AP Photo/Hannah Foslien

Laboratory technician Ruth Rutledge packages cerebrospinal fluid of the three confirmed meningitis cases in Minn., to send to the Centers for Disease Control and Prevention in Atlanta for further testing, at the Minnesota Department of Health in St. Paul, Minn., on Tuesday, Oct. 9, 2012. The number of people sickened by a deadly meningitis outbreak has now reached 119 cases, including 11 deaths, according to the CDC. The states involved in the outbreak are Tennessee, Michigan, Virginia, Indiana, Florida, Maryland, Minnesota, North Carolina, New Jersey and Ohio. Officials have tied the outbreak of rare fungal meningitis to steroid shots for back pain. (AP Photo/Hannah Foslien) (October 11, 2012)

INDIANAPOLIS (AP) -The family of a Cass County woman says it believes she died of fungal meningitis after receiving two injections of a tainted back pain medication at an Elkhart health clinic.

Lisa Ann Durbin says her 89-year-old grandmother Pauline Burema of Cassopolis died Wednesday at a daughter's home in Bristol.

Durbin says the family is waiting for autopsy results to confirm the cause of death. However, doctors told the family they believe Burema had contracted meningitis from shots she received Aug. 22 and Sept. 8 at OSMC Outpatient Surgery Center in Elkhart. Durbin says Burema was found unconscious in her home Oct. 3.
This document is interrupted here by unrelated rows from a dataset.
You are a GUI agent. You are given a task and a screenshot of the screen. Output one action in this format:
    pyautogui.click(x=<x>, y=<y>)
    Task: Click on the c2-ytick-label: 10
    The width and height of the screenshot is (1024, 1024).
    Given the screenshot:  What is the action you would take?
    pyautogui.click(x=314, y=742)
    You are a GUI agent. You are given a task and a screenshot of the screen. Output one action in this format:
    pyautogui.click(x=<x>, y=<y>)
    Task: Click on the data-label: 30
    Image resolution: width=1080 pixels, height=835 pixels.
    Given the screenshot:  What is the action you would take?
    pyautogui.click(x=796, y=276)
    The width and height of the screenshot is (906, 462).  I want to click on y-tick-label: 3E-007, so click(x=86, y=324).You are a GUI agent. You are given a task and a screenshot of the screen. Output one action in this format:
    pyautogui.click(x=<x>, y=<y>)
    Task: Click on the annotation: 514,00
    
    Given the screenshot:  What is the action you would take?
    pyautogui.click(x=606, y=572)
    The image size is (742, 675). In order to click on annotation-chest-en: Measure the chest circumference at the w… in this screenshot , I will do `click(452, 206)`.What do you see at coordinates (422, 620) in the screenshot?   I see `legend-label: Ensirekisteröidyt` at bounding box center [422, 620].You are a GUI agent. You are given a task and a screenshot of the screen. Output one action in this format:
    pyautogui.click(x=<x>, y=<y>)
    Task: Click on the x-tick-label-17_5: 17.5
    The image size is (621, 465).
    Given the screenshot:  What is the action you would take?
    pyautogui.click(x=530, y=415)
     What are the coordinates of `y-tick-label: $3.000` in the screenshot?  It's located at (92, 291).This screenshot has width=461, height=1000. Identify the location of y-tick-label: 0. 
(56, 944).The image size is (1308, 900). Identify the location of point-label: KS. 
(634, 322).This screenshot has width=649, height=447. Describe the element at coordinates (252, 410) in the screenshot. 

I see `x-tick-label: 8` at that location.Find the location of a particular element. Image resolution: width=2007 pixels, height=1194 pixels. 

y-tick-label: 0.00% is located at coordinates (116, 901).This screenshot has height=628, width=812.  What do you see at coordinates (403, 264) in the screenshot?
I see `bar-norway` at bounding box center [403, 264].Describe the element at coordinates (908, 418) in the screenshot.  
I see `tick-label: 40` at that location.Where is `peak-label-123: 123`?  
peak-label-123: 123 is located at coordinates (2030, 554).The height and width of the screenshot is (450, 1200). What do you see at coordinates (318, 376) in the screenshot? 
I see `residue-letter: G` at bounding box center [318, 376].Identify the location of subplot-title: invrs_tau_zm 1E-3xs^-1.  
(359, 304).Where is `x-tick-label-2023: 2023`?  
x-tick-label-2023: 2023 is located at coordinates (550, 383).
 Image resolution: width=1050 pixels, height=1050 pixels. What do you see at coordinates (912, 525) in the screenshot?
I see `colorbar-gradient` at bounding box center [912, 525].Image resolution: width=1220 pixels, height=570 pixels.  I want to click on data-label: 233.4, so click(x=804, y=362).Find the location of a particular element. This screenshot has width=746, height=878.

The Centers for Disease Control has confirmed an Indiana fungal meningitis death Thursday, and a Michigan Community Health Department spokeswoman says it was a Cass County resident.

Six Indiana clinics received the tainted steroid, including the South Bend Clinic and the OSMC Outpatient Surgery Center in Elkhart. A Massachusetts pharmacy has recalled the medicine.

The government says 170 people now have been sickened in the meningitis outbreak linked to tainted steroid shots, and 14 of them have died.

As of Thursday, the CDC said Indiana had 21 cases of fungal meningitis and one death, while Michigan had 39 meningitis cases and 3 deaths. The person identified by Michigan health officials received the steroid shot in the ankle and has an infection there. While the biggest concern is for people given the shots for back pain, the CDC said people who received the injections in joints should also be alert to signs of localized infection, including redness, pain, swelling and fever.

Idaho becomes the 11th state to report at least one illness. The others are Indiana, Michigan, Florida, Maryland, Minnesota, New Jersey, North Carolina, Ohio, Tennessee and Virginia.

Federal health officials said they've tracked down more than 90% of the roughly 14,000 people who may have received contaminated steroid shots, urging anyone with early symptoms of potentially deadly meningitis to seek help fast.

Of the 170 people sickened in the outbreak, all but one have a rare fungal meningitis, and 14 have died, the Centers for Disease Control and Prevention said Thursday.

More than 50 vials of the steroid produced by a specialty pharmacy in Massachusetts, the New England Compounding Center, have been found contaminated with some sort of fungus, said Deborah Autor of the Food and Drug Administration. The investigation is continuing into how the contamination could have occurred.

But a Massachusetts official said Thursday that it appears the company violated state law governing how compounding pharmacies are supposed to work. They are not supposed to do large-scale production like a drug manufacturer, but to produce medication for patient-specific prescriptions, said Dr. Madeleine Biondolillo of the Massachusetts Department of Public Health.

"This organization chose to apparently violate the licensing requirements under which they were allowed to operate," she told reporters Thursday.

The pharmacy has recalled the steroid that was sent to clinics in 23 states, as well as everything else it makes.